(Washington) Le régulateur américain de l’aviation (FAA) a indiqué mardi avoir brièvement suspendu la veille les activités de plusieurs aéroports de la côte ouest des États-Unis après le nouveau lancement de missile par la Corée du Nord.

Publié le 11 janvier
Agence France-Presse

« À titre de précaution, la FAA a suspendu temporairement tous les départs de certains aéroports le long de la côte ouest lundi soir », a indiqué dans un communiqué l’agence de régulation du trafic. « Les opérations ont repris normalement 15 minutes plus tard. »

Le communiqué ne mentionne pas le tir de missile de Pyongyang, mais la porte-parole de la Maison-Blanche, Jen Psaki, a implicitement admis lors d’un point de presse que les deux évènements étaient liés : questionnée sur le tir de missile nord-coréen et les fermetures d’aéroport, elle a répondu que la FAA « avait fait ça par souci de prudence ».

La FAA va « réexaminer ses procédures », a-t-elle ajouté.

L’incident s’est produit quelques minutes après le lancement par la Corée du Nord d’un projectile à 17 h 27 HNE (14 h 27 sur la côte ouest des États-Unis).
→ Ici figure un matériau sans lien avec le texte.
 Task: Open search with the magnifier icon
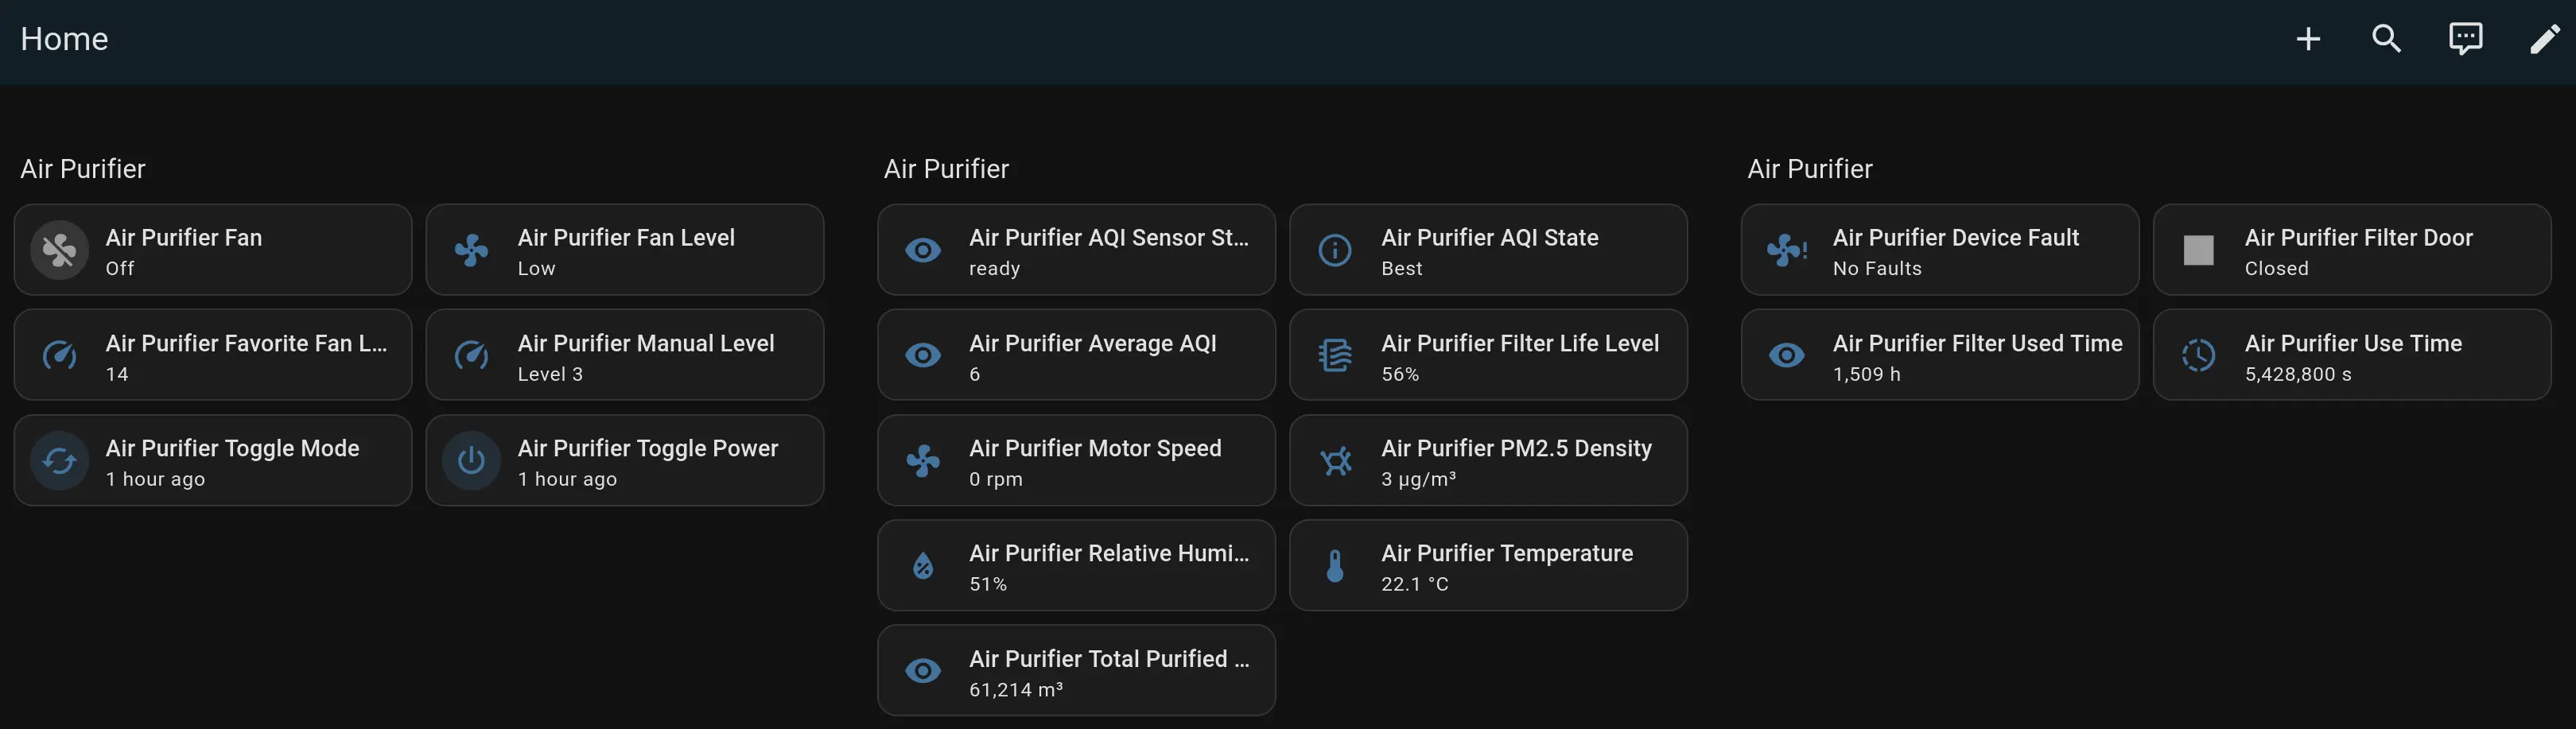[2387, 39]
Le « missile balistique présumé », selon l’armée sud-coréenne, a parcouru environ 700 kilomètres à une altitude d’environ 60 kilomètres et à une vitesse de Mach 10, soit une vitesse hypersonique, avant de s’abîmer en mer.

La suspension des vols aux États-Unis a été remarquée par les amateurs d’aéronautique qui ont diffusé sur les réseaux sociaux plusieurs enregistrements d’échanges entre contrôleurs aériens et pilotes d’avions commerciaux.
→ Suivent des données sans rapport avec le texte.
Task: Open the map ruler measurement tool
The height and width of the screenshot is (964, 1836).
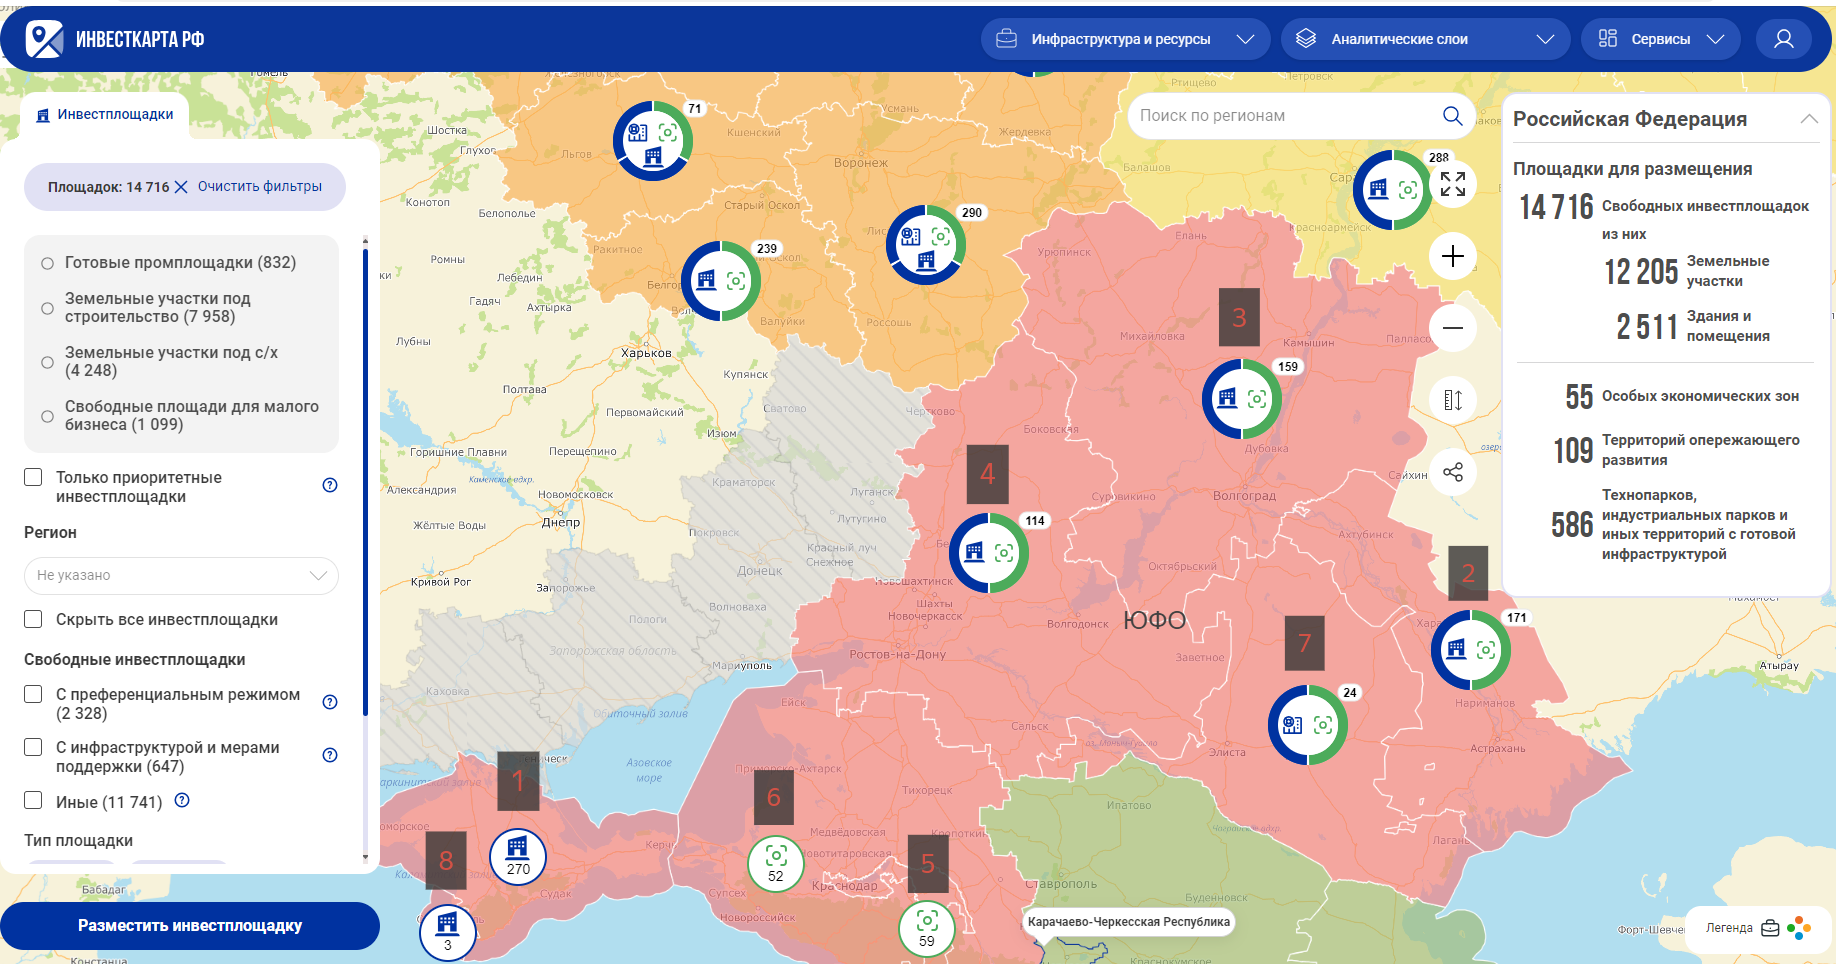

Sur l’un d’eux, on peut entendre un contrôleur aérien de Burbank, près de Los Angeles, demander à un pilote d’atterrir à cause d’une « histoire de sécurité nationale ».
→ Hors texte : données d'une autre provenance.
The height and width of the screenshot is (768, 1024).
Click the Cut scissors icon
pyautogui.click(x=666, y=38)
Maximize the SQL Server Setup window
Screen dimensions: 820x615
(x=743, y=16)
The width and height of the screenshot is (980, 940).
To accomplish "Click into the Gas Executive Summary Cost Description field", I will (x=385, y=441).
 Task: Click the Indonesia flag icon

Un porte-parole du commandement militaire de la sécurité aérienne des États-Unis et du Canada (NORAD) a déclaré à l’AFP que les militaires n’avaient lancé aucune alerte après le tir nord-coréen.

« En ce qui nous concerne, le lancement de missile aura été détecté et évalué comme ne présentant aucune menace pour les États-Unis et le Canada », a déclaré le porte-parole. « Par conséquent, aucune alerte n’a été lancée ».

Les États-Unis ont relevé leur niveau d’alerte depuis que la Corée du Nord a démontré en 2017 qu’elle était capable de lancer des missiles balistiques en direction des États-Unis.

Le 13 janvier 2018, une fausse alerte au missile balistique avait semé la panique à Hawaii. Les habitants avaient reçu par erreur sur leur téléphone portable l’instruction de se mettre immédiatement à l’abri.